Spanish Fort, also known as Old Spanish Fort, Fort St. Jean, and Fort St. John, is a historic place in New Orleans, Louisiana, formerly the site of a fort and later an amusement park.

Archaeological investigations have discovered that the fort location was a site of the Pre-Columbian Marksville culture dating back to circa 300 CE, with continued occupation afterwards. A large shell midden was used as the base under the early Colonial fort. [1] [2] [3]

The Colonial era fort protected the Lake Pontchartrain entrance of Bayou St. John. The first small fort here was erected by the French in 1701, before the founding of the city of New Orleans, to protect the important trade route along Bayou St. John.

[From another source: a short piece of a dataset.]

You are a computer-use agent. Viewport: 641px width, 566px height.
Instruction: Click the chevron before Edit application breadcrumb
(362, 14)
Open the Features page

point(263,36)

After Louisiana passed to Spanish control, a larger brick fort was constructed at the site of the neglected old French fortification; this was known as San Juan del Bayou. Louisiana passed back to France and then to the hands of the United States. The fort was decommissioned in 1823.

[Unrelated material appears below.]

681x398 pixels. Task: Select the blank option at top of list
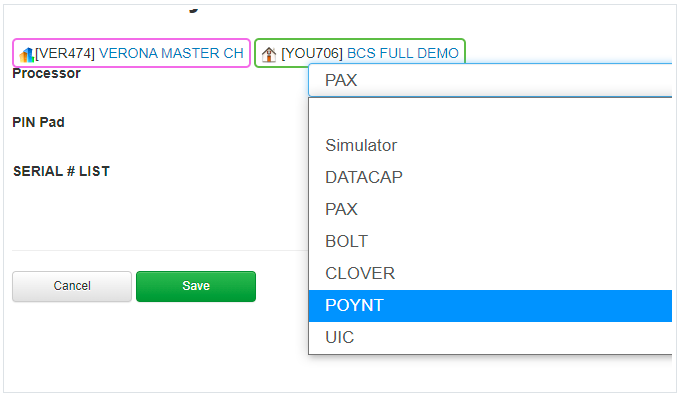pyautogui.click(x=490, y=114)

The land was bought by private developers, and became a popular amusement park, known as "Spanish Fort" or "Old Spanish Fort". It featured restaurants, a casino, a resort hotel, dancing pavilions, an alligator pond, and in its later decades amusement rides such as the "Scenic railway", a roller coaster. A steam railway, and later an electric streetcar system, connected the lakeside resort with the center of the city. It was especially popular during the summer for the cooling breezes of the Lake. It was billed as the "Coney Island of the South".